§ **What is expected**: Reproduce the records that follow exactly as they are written.

§ **Provided entries**:
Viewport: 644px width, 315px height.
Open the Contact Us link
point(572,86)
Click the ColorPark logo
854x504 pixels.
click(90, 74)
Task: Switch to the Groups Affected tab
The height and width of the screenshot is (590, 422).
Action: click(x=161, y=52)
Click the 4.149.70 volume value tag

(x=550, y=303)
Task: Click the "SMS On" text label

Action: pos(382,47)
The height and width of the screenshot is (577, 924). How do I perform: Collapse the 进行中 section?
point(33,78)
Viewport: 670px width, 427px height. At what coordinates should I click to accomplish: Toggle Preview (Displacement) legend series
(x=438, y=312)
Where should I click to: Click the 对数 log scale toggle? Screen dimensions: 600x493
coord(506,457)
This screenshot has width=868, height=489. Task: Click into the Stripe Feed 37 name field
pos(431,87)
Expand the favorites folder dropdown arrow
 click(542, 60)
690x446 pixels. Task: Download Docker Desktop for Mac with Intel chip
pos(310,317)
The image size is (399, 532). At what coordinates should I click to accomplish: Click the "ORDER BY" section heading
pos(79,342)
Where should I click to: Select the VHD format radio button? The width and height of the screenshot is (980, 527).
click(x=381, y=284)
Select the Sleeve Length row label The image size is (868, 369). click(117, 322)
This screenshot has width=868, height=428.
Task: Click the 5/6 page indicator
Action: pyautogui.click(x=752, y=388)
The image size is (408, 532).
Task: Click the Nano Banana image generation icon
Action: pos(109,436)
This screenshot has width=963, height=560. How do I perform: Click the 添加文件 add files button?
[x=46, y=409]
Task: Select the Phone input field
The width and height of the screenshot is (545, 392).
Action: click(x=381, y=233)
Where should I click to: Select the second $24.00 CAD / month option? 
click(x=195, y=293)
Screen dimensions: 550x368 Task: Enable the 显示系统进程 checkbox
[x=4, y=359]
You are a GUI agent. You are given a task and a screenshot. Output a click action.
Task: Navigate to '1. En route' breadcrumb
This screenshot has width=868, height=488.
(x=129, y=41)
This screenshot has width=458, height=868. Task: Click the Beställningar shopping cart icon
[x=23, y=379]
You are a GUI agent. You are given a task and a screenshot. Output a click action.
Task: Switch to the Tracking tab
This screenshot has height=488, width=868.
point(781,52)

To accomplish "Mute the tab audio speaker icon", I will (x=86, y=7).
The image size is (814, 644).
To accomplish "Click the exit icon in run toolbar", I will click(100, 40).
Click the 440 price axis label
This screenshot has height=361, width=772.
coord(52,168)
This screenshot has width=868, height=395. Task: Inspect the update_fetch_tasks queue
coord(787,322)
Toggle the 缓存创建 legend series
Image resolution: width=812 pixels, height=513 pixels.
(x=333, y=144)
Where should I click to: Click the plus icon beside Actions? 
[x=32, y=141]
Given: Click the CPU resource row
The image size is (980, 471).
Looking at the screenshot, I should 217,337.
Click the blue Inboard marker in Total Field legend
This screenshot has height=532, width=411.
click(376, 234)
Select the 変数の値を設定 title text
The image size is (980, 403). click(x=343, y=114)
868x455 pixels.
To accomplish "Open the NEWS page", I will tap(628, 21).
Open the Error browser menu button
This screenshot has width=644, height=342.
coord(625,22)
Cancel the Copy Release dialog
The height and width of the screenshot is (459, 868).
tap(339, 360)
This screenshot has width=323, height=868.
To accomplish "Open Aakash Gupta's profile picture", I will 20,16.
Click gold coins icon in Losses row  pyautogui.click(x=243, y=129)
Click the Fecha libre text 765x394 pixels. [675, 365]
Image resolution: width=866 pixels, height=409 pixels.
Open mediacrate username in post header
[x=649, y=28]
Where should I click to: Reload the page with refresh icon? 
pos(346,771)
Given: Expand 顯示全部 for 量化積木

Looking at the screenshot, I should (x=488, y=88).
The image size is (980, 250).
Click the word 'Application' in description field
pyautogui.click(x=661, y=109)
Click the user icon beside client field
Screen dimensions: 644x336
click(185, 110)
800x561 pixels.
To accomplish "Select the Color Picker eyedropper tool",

§ **Expected output**:
Viewport: 644px width, 315px height.
Open the Contact Us link
point(572,86)
Click the ColorPark logo
854x504 pixels.
click(90, 74)
Task: Switch to the Groups Affected tab
The height and width of the screenshot is (590, 422).
Action: click(x=161, y=52)
Click the 4.149.70 volume value tag

(x=550, y=303)
Task: Click the "SMS On" text label

Action: pos(382,47)
The height and width of the screenshot is (577, 924). How do I perform: Collapse the 进行中 section?
point(33,78)
Viewport: 670px width, 427px height. At what coordinates should I click to accomplish: Toggle Preview (Displacement) legend series
(x=438, y=312)
Where should I click to: Click the 对数 log scale toggle? Screen dimensions: 600x493
coord(506,457)
This screenshot has width=868, height=489. Task: Click into the Stripe Feed 37 name field
pos(431,87)
Expand the favorites folder dropdown arrow
 click(542, 60)
690x446 pixels. Task: Download Docker Desktop for Mac with Intel chip
pos(310,317)
The image size is (399, 532). At what coordinates should I click to accomplish: Click the "ORDER BY" section heading
pos(79,342)
Where should I click to: Select the VHD format radio button? The width and height of the screenshot is (980, 527).
click(x=381, y=284)
Select the Sleeve Length row label The image size is (868, 369). click(117, 322)
This screenshot has width=868, height=428.
Task: Click the 5/6 page indicator
Action: pyautogui.click(x=752, y=388)
The image size is (408, 532).
Task: Click the Nano Banana image generation icon
Action: pos(109,436)
This screenshot has width=963, height=560. How do I perform: Click the 添加文件 add files button?
[x=46, y=409]
Task: Select the Phone input field
The width and height of the screenshot is (545, 392).
Action: click(x=381, y=233)
Where should I click to: Select the second $24.00 CAD / month option? 
click(x=195, y=293)
Screen dimensions: 550x368 Task: Enable the 显示系统进程 checkbox
[x=4, y=359]
You are a GUI agent. You are given a task and a screenshot. Output a click action.
Task: Navigate to '1. En route' breadcrumb
This screenshot has width=868, height=488.
(x=129, y=41)
This screenshot has width=458, height=868. Task: Click the Beställningar shopping cart icon
[x=23, y=379]
You are a GUI agent. You are given a task and a screenshot. Output a click action.
Task: Switch to the Tracking tab
This screenshot has height=488, width=868.
point(781,52)

To accomplish "Mute the tab audio speaker icon", I will (x=86, y=7).
The image size is (814, 644).
To accomplish "Click the exit icon in run toolbar", I will click(100, 40).
Click the 440 price axis label
This screenshot has height=361, width=772.
coord(52,168)
This screenshot has width=868, height=395. Task: Inspect the update_fetch_tasks queue
coord(787,322)
Toggle the 缓存创建 legend series
Image resolution: width=812 pixels, height=513 pixels.
(x=333, y=144)
Where should I click to: Click the plus icon beside Actions? 
[x=32, y=141]
Given: Click the CPU resource row
The image size is (980, 471).
Looking at the screenshot, I should 217,337.
Click the blue Inboard marker in Total Field legend
This screenshot has height=532, width=411.
click(376, 234)
Select the 変数の値を設定 title text
The image size is (980, 403). click(x=343, y=114)
868x455 pixels.
To accomplish "Open the NEWS page", I will tap(628, 21).
Open the Error browser menu button
This screenshot has width=644, height=342.
coord(625,22)
Cancel the Copy Release dialog
The height and width of the screenshot is (459, 868).
tap(339, 360)
This screenshot has width=323, height=868.
To accomplish "Open Aakash Gupta's profile picture", I will 20,16.
Click gold coins icon in Losses row  pyautogui.click(x=243, y=129)
Click the Fecha libre text 765x394 pixels. [675, 365]
Image resolution: width=866 pixels, height=409 pixels.
Open mediacrate username in post header
[x=649, y=28]
Where should I click to: Reload the page with refresh icon? 
pos(346,771)
Given: Expand 顯示全部 for 量化積木

Looking at the screenshot, I should (x=488, y=88).
The image size is (980, 250).
Click the word 'Application' in description field
pyautogui.click(x=661, y=109)
Click the user icon beside client field
Screen dimensions: 644x336
click(185, 110)
800x561 pixels.
To accomplish "Select the Color Picker eyedropper tool",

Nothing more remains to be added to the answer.